Mitchell was a councillor for Whitehorse Manor ward from 1971 to 1982.
One of his former Town Hall colleagues, Councillor Jerry Fitzpatrick, remembers him as “a devoted representative not just of his ward but the people of north Croydon generally”.
Fitzgerald said, “Everyone who had the good fortune to know George – whatever their own political convictions – will remember him for the staunchness of his commitment to social justice, his commitment to the community of which he was a part, and the uprightness of the conduct of his life.”
In a rich and varied lifetime, Mitchell turned his hand – usually with some success – to a range of activities, starting with woodwork craftmanship which began with a joinery apprenticeship that saw him serve as an army camp carpenter in his teens during World War II.

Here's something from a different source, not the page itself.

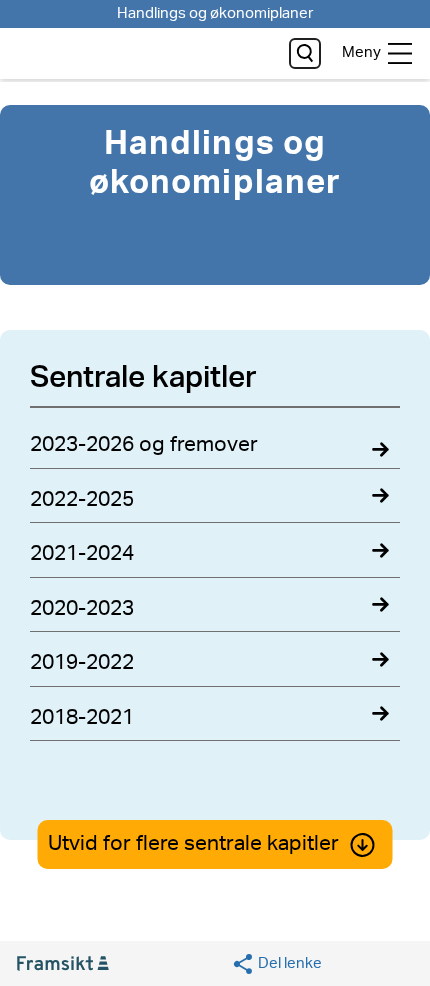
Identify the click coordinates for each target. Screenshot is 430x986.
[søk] (304, 53)
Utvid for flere (193, 843)
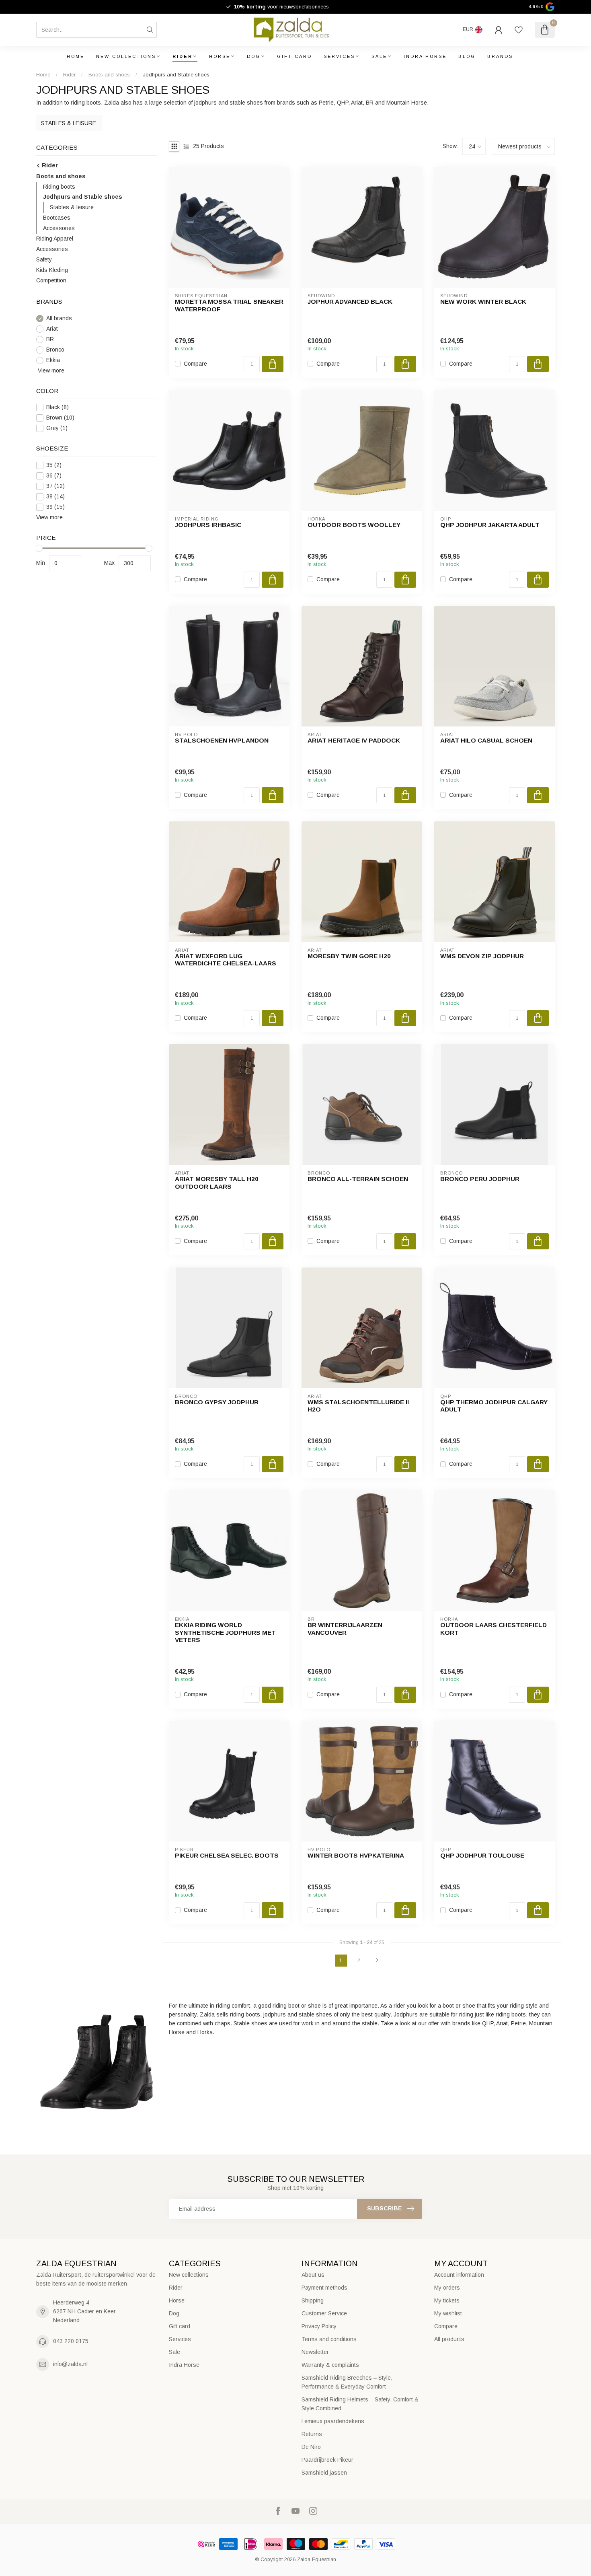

His craft saw him become involved in trades unionism, and through that politics, ultimately getting elected to the council in 1971.
According to a 2015 Whitgift Care newsletter, “From improving road safety to supporting recovering alcoholics and women experiencing domestic violence, George tirelessly focused his energy on helping local people.”
Mitchell was deputy mayor of the borough in 1976 and in 2007, at the age of 82, in recognition for his tremendous service, he was appointed an Honorary Alderman for Croydon.
He taught at a further education college in south-east London, and also learned to play the trombone, which saw him exercising a passion for jazz, playing in the Frank Clark Seven that performed regularly at the Fairfield Halls.
He wrote what is considered to be one of the primer texts for carpentry students, Carpentry and Joinery, which can still be bought via Amazon today, and he even managed to write and self-publish an autobiography.
For 21 years, Mitchell served as a governor of Broadmead School, including as chair of governors.
In 1968, at the relatively young age of 43 for a JP, Mitchell became a magistrate.
Years later, he recalled that his most terrifying moment was having a suspected IRA bomber in the courtroom surrounded by armed police officers.
According to the newsletter, “I looked at them and thought, ‘What have I got myself in for?’ On refusing to give his name, the prisoner decided to make a dash for it, so the police pushed him up against a rifle. I thought a gun was going to go off!”
After 30 years as a Justice of the Peace, Mitchell rose to hold the position of chairman to the bench, something he regarded as one of his finest achievements.